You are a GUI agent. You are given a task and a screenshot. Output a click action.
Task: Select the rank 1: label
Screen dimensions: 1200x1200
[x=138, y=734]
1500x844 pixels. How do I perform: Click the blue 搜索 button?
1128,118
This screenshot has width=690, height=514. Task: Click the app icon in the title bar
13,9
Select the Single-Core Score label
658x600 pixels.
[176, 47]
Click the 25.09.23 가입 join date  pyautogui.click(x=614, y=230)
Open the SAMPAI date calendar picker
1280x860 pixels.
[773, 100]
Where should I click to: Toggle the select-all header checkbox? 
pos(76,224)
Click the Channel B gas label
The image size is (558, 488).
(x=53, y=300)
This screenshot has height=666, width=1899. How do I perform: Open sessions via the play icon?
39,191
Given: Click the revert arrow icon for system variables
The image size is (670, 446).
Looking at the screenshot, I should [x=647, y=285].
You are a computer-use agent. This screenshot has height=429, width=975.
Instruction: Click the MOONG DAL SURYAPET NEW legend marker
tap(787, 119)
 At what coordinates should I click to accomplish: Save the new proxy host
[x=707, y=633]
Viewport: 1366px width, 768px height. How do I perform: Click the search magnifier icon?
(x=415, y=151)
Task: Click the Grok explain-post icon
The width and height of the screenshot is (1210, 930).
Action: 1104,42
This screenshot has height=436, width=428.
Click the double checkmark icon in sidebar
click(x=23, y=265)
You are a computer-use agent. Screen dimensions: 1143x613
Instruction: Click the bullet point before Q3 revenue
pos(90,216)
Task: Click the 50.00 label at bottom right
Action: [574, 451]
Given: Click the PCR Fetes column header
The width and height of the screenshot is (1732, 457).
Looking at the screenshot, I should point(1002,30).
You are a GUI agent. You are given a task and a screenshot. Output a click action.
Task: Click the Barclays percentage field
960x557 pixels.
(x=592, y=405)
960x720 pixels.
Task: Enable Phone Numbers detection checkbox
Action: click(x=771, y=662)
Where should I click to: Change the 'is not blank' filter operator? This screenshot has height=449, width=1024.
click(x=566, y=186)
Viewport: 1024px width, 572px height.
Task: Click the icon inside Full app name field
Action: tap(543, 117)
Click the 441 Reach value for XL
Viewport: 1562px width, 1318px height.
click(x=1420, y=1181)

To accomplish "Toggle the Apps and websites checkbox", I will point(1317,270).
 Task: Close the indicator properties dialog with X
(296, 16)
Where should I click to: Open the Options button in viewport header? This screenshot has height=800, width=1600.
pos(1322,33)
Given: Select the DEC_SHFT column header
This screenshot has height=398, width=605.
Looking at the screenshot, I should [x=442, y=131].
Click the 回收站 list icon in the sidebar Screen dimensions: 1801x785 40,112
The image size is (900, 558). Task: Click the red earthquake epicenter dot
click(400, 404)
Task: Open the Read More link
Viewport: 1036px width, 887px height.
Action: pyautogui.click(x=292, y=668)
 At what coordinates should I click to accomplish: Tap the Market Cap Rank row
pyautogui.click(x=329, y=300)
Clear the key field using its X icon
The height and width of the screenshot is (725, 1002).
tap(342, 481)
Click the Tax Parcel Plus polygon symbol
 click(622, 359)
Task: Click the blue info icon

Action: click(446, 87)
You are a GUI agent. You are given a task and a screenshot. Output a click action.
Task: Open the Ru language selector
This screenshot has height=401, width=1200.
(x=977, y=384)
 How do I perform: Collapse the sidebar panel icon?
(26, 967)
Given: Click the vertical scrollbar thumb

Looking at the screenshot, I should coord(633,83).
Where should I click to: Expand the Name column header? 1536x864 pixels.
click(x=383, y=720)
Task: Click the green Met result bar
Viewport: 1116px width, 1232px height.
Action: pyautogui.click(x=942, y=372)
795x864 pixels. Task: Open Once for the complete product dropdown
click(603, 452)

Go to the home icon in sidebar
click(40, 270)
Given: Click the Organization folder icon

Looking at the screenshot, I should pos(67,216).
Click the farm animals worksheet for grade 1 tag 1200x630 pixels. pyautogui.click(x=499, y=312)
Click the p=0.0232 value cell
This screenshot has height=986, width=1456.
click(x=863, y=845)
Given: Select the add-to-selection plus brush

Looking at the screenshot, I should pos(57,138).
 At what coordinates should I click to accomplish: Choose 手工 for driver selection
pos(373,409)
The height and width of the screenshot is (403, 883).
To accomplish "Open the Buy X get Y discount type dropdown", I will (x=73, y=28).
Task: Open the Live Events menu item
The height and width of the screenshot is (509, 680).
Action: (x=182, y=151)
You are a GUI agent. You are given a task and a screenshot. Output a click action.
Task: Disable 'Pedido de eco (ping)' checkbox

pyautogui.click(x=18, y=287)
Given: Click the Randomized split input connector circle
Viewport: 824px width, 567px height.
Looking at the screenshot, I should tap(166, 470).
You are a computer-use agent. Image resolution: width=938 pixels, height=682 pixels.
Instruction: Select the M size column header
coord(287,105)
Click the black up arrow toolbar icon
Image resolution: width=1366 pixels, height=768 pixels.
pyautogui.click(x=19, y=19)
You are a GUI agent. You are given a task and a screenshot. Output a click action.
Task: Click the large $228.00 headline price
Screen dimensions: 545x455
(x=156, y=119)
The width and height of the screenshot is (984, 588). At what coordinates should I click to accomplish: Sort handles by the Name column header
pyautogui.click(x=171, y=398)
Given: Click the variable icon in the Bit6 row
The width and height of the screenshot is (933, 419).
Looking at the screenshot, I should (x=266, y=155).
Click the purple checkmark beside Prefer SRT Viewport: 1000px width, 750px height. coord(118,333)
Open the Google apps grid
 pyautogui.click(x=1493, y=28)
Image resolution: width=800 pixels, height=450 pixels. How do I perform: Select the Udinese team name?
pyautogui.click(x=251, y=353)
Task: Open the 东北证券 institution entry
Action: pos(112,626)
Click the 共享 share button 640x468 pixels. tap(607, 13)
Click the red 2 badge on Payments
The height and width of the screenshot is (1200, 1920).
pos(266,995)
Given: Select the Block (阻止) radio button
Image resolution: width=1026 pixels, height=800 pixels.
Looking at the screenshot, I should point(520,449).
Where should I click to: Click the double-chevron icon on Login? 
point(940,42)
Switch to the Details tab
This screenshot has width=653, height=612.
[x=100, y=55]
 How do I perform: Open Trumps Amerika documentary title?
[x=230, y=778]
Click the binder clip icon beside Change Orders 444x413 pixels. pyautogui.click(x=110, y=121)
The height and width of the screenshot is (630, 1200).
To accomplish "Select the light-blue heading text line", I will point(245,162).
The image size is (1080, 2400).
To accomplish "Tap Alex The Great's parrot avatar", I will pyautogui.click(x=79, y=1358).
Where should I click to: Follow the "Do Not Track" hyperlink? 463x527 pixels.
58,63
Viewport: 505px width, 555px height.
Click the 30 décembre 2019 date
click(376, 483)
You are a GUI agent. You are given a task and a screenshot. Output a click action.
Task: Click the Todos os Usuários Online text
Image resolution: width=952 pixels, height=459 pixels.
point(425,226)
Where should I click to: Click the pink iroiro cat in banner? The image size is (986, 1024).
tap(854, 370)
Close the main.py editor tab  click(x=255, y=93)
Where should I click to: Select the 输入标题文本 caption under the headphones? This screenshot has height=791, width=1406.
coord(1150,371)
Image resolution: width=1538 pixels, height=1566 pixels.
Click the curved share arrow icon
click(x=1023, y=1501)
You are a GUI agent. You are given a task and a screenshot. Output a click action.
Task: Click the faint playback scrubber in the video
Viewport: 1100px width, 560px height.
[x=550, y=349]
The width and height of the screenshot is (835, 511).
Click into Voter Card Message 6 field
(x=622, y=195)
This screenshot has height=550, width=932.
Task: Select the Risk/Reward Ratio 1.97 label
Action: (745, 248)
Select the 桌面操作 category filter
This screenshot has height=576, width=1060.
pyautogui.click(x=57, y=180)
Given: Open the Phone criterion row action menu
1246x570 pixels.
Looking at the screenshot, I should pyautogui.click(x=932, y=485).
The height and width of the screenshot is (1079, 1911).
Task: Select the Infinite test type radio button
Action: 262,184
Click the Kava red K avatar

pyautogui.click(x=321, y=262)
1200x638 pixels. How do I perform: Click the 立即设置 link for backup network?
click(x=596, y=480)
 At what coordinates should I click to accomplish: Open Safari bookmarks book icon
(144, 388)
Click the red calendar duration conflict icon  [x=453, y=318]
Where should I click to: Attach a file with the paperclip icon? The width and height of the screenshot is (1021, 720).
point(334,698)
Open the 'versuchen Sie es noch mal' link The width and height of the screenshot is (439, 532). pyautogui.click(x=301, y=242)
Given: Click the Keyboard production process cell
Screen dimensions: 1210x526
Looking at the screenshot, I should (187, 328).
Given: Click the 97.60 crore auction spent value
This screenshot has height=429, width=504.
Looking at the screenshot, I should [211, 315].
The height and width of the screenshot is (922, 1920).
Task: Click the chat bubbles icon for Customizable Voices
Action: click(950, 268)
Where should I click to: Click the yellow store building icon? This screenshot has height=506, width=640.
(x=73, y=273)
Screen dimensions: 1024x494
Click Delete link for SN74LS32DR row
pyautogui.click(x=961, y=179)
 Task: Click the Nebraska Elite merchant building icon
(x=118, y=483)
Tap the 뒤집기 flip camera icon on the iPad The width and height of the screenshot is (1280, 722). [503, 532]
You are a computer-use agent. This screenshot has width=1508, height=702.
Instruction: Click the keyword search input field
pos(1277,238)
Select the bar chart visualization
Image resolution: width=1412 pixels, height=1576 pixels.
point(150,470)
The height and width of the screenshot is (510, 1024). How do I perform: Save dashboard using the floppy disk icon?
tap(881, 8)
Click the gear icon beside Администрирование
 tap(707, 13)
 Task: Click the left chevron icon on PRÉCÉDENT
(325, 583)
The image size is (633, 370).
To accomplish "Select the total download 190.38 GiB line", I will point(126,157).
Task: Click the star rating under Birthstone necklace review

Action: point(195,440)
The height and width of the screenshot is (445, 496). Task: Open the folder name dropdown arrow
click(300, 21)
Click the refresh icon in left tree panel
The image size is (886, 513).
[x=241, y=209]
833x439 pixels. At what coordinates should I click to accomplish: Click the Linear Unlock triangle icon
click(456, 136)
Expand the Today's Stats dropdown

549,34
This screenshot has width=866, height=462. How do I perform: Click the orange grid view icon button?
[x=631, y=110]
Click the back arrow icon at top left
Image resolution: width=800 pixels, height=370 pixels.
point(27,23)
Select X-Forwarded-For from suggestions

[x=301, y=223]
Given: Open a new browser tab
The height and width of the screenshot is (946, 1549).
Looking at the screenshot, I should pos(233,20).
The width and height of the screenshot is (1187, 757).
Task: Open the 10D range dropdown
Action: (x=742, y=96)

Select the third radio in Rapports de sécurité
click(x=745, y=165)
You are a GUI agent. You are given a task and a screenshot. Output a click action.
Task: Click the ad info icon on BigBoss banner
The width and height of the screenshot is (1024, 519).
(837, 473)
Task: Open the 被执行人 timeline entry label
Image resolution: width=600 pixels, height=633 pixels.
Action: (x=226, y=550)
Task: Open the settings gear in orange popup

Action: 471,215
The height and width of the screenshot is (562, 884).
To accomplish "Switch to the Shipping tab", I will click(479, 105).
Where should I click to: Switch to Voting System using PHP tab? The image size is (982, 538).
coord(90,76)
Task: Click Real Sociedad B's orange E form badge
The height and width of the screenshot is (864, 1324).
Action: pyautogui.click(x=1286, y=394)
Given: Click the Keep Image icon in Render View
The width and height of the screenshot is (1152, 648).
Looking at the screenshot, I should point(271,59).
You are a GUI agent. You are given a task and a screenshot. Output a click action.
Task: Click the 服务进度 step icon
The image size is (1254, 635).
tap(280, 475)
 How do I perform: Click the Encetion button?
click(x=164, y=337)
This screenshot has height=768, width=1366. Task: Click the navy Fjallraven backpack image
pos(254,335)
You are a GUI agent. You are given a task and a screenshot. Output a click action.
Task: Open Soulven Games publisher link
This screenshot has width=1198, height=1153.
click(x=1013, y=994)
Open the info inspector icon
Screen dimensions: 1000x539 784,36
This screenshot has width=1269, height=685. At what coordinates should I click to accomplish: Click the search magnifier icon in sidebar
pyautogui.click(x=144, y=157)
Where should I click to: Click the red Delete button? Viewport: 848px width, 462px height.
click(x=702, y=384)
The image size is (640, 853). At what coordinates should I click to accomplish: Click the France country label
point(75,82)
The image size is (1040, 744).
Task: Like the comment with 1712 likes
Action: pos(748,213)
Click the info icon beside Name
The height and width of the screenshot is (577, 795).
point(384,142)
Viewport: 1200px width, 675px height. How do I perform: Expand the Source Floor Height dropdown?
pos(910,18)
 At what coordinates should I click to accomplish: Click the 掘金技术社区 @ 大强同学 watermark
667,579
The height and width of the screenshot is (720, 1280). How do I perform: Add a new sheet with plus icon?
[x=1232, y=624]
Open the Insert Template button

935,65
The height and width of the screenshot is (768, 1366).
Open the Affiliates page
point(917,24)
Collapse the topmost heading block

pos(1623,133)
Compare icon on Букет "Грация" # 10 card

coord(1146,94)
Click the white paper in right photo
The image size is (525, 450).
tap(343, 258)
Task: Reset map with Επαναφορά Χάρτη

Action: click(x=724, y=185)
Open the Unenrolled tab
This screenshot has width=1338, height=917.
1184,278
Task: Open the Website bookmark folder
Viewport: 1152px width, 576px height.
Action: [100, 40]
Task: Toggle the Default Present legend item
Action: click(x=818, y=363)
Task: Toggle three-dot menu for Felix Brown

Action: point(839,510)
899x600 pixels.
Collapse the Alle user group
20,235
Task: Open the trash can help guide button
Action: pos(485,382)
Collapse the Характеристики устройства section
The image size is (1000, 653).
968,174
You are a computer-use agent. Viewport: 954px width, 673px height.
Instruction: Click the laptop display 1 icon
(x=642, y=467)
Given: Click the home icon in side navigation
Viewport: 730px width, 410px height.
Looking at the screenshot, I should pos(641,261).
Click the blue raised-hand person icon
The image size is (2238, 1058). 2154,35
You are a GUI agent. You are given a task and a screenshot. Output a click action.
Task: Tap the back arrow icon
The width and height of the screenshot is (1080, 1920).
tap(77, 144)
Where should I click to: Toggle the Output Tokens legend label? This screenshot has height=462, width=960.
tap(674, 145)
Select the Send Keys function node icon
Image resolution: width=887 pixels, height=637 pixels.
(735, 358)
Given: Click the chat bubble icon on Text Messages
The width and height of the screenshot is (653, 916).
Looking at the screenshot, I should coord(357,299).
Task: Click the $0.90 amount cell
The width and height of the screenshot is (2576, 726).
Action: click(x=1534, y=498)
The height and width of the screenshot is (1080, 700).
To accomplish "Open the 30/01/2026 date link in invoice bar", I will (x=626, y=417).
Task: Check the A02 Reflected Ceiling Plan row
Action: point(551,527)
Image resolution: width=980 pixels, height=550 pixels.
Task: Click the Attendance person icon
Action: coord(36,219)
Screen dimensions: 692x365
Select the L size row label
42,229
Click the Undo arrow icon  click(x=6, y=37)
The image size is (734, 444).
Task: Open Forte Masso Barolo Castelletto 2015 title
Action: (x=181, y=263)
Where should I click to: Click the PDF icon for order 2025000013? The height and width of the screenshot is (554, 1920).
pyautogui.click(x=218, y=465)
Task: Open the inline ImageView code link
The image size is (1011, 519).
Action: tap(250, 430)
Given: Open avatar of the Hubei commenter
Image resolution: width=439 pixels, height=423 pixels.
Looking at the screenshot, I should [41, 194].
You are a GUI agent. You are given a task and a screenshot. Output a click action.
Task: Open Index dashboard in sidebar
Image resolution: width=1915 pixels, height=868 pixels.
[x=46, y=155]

- [EXERCISE GOAL]: Your reply should be one number, namely how many lines of the material contain "calendar".

- [TASK ANSWER]: 2